TASK » From the line that includes "Task: Open options" to the last line of the records that follow, copy every line exactly and nothing more, omitting pictures.

INPUT MATERIAL »
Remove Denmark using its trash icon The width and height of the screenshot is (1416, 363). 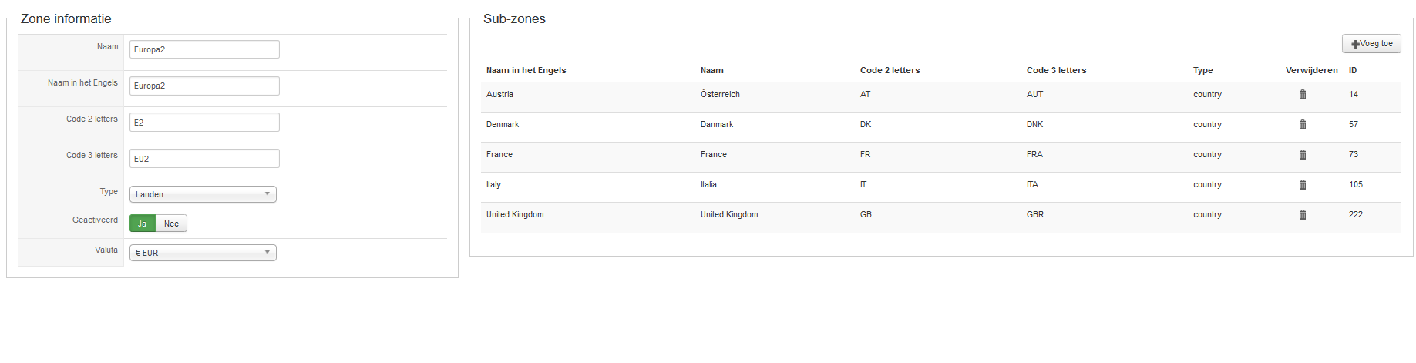[x=1303, y=125]
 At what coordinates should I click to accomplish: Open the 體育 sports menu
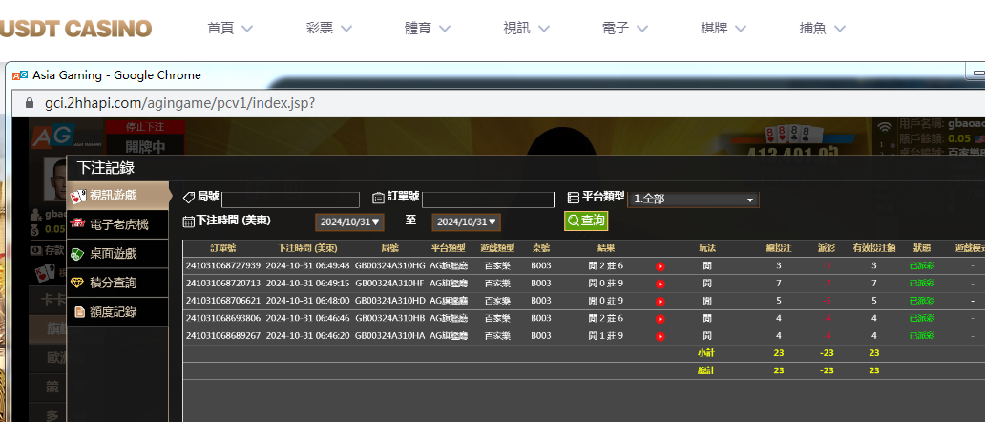[x=429, y=28]
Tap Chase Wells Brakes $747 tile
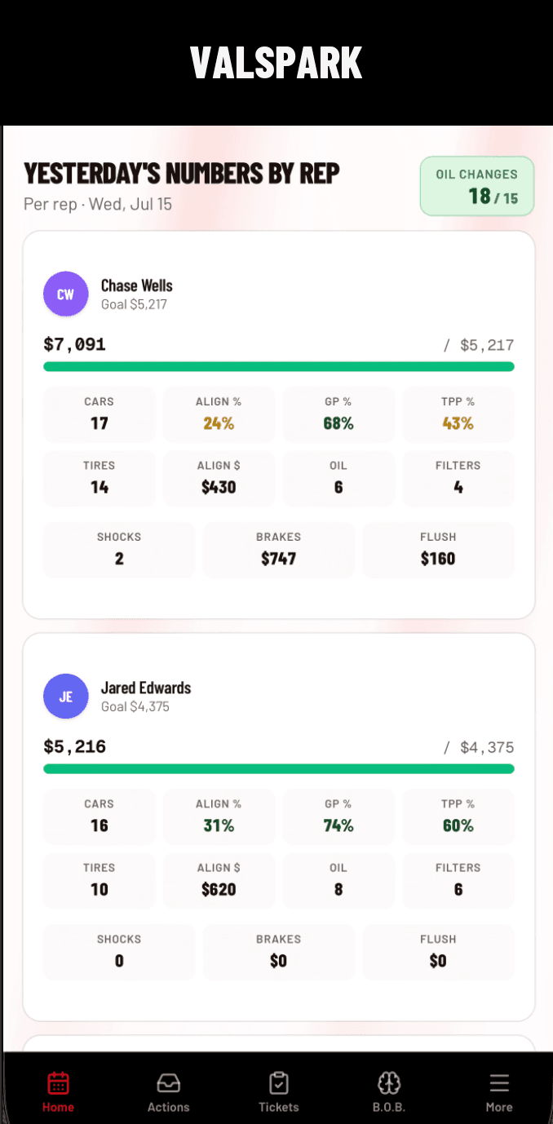The image size is (553, 1124). point(279,550)
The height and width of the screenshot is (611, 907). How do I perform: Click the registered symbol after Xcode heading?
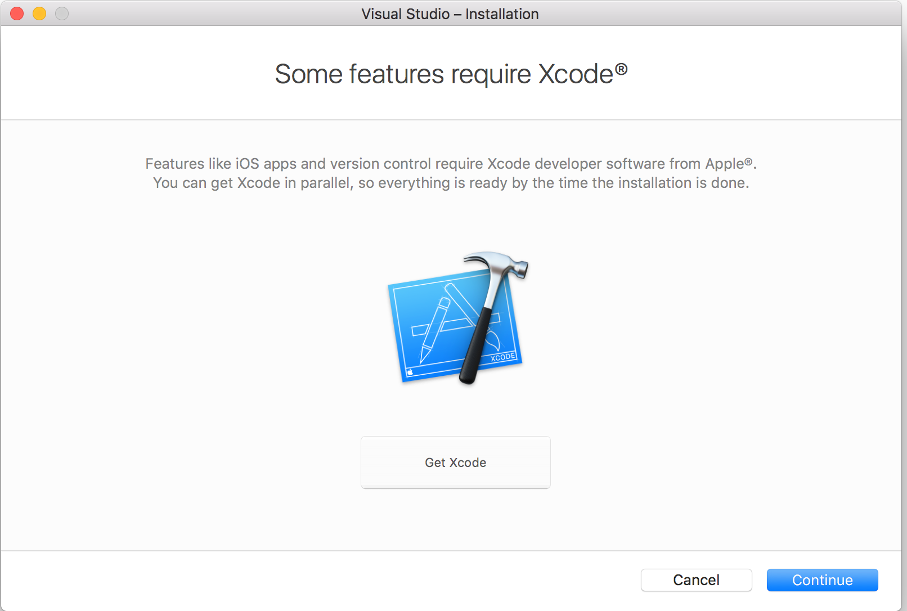621,69
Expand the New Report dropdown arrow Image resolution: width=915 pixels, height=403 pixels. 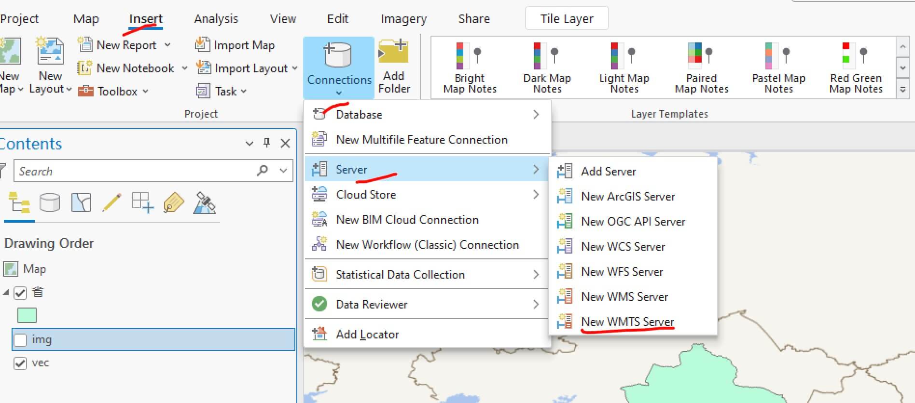click(167, 45)
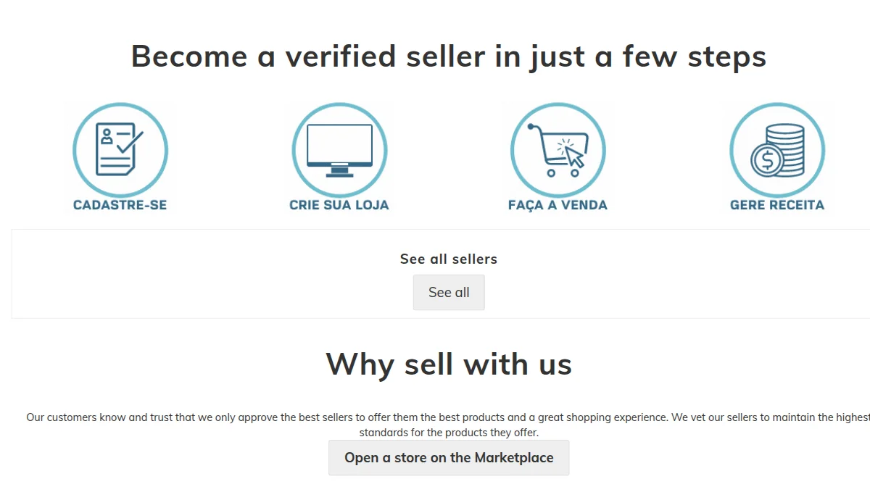
Task: Click the "Our customers know and trust" paragraph line
Action: click(x=449, y=417)
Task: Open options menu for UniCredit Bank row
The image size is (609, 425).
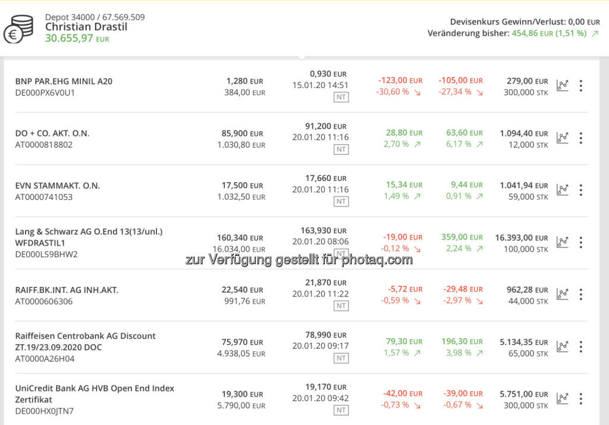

FINAL ANSWER »
Task: Open options menu for UniCredit Bank row
The image size is (609, 425).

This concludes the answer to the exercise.